(Stored records)
┌────────
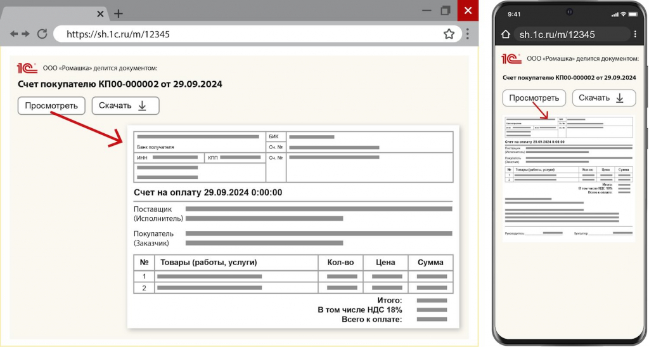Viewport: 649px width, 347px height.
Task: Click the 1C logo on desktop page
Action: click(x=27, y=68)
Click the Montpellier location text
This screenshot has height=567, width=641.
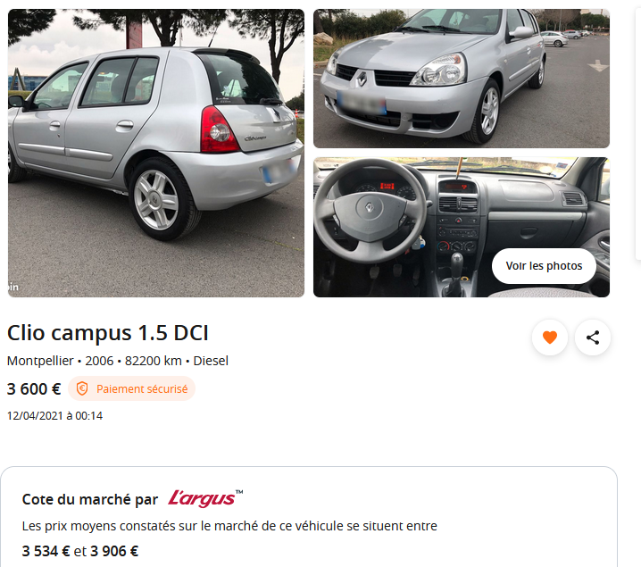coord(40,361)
└────────
┌────────
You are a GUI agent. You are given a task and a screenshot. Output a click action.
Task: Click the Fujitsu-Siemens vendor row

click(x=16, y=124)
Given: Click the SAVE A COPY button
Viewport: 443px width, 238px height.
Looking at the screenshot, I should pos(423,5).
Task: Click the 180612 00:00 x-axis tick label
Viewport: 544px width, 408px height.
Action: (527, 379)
└────────
## Assignment
Starting at the line that has "You are a GUI" in the records above, restate word for word every line until the one that has "Task: Click the 180612", and include that one as well.

## Answer below
You are a GUI agent. You are given a task and a screenshot. Output a click action.
Task: Click the Fujitsu-Siemens vendor row

click(x=16, y=124)
Given: Click the SAVE A COPY button
Viewport: 443px width, 238px height.
Looking at the screenshot, I should pos(423,5).
Task: Click the 180612 00:00 x-axis tick label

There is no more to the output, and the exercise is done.